Drop the images. Copy every line below character for character.
----------------
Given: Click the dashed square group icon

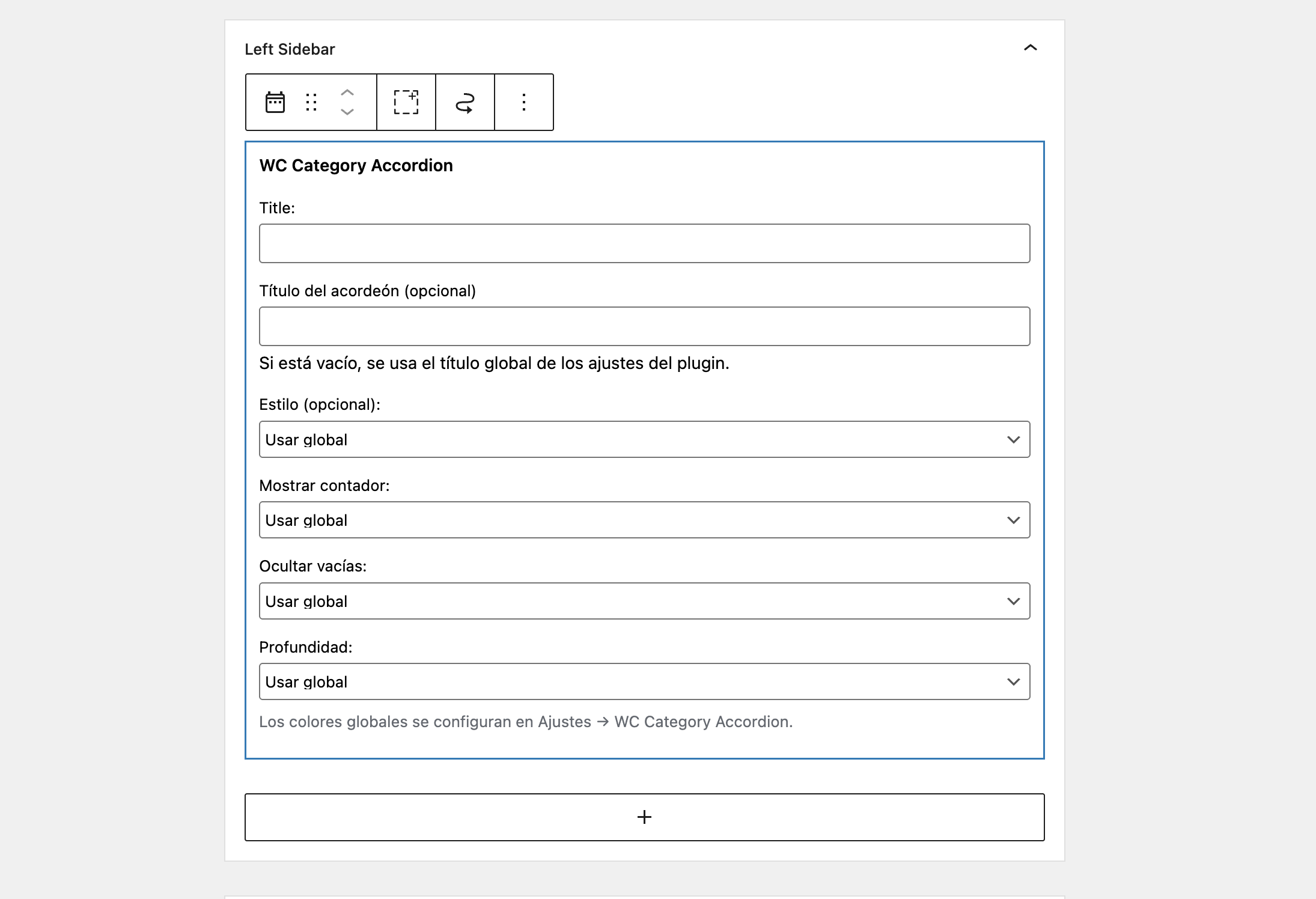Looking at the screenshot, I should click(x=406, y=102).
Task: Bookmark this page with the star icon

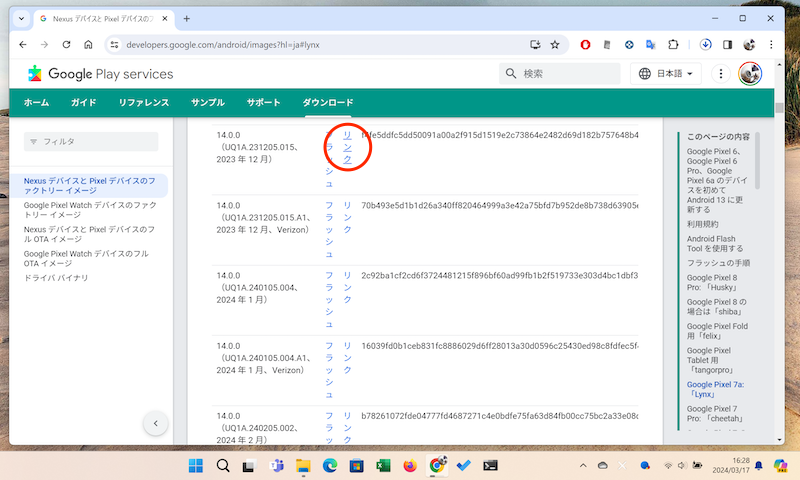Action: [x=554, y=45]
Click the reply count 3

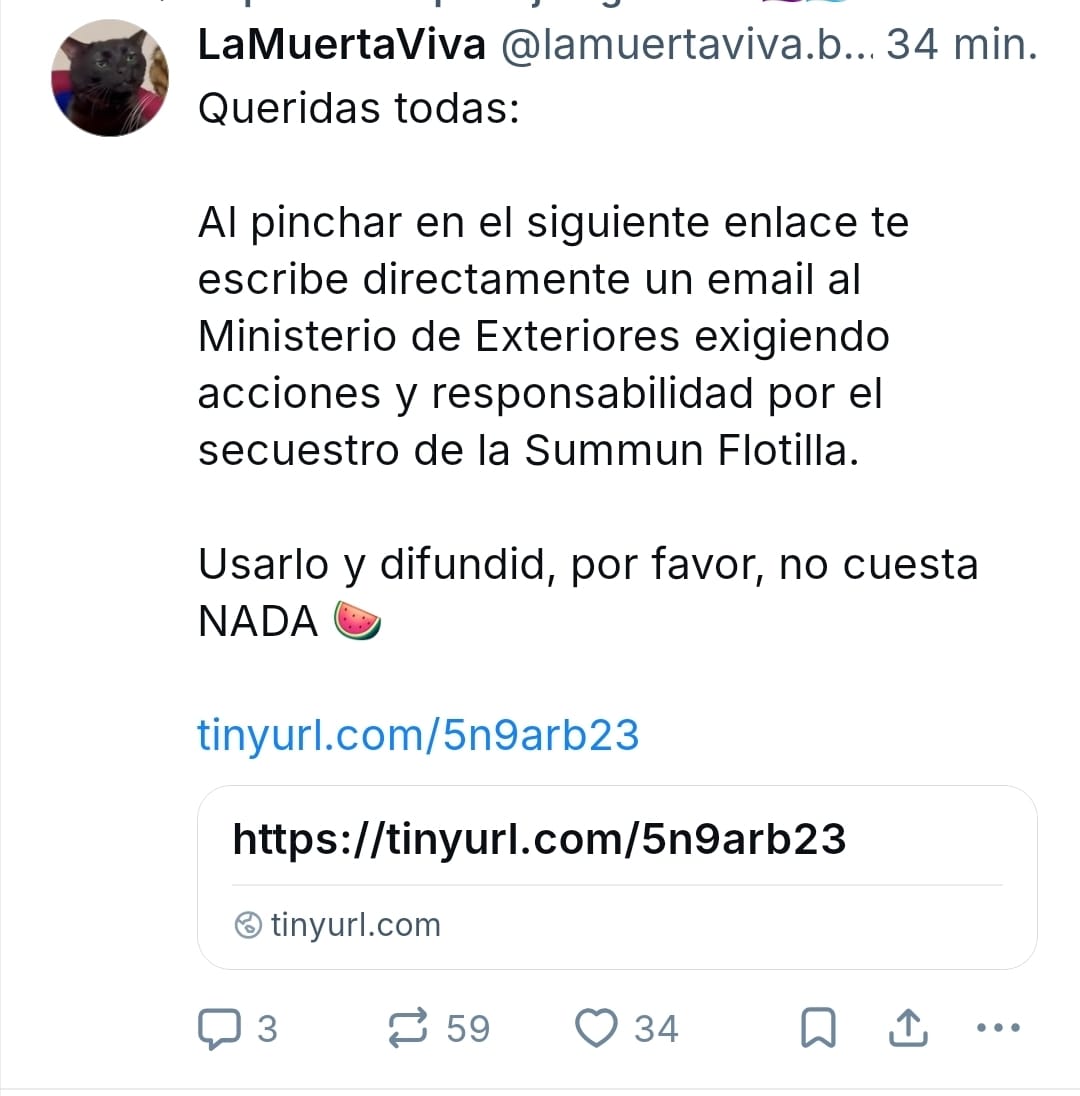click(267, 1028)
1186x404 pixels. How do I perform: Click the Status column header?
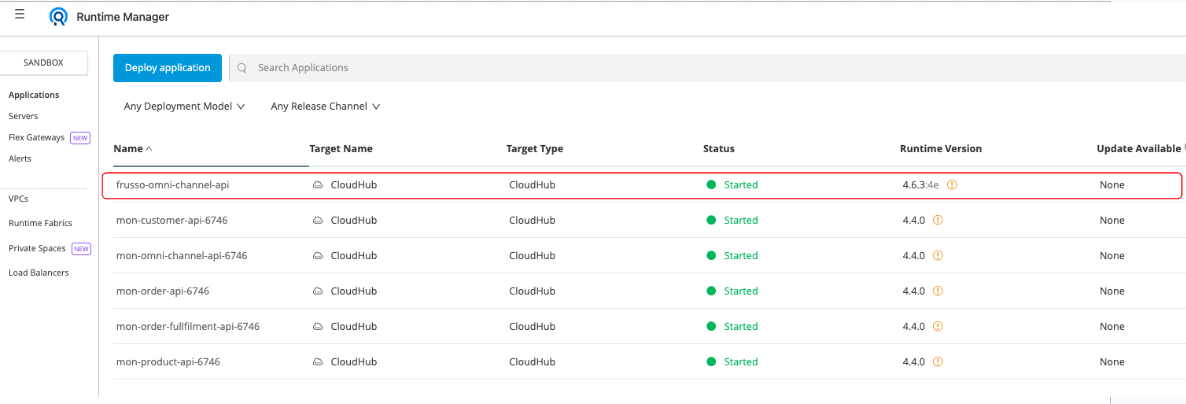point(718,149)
----------------
» Task solution
Given: Click the dashed square group icon

Looking at the screenshot, I should click(x=406, y=102).
Task: Bookmark this page with the star icon

Action: [x=554, y=45]
Click the reply count 3

click(267, 1028)
1186x404 pixels. How do I perform: Click the Status column header?
point(718,149)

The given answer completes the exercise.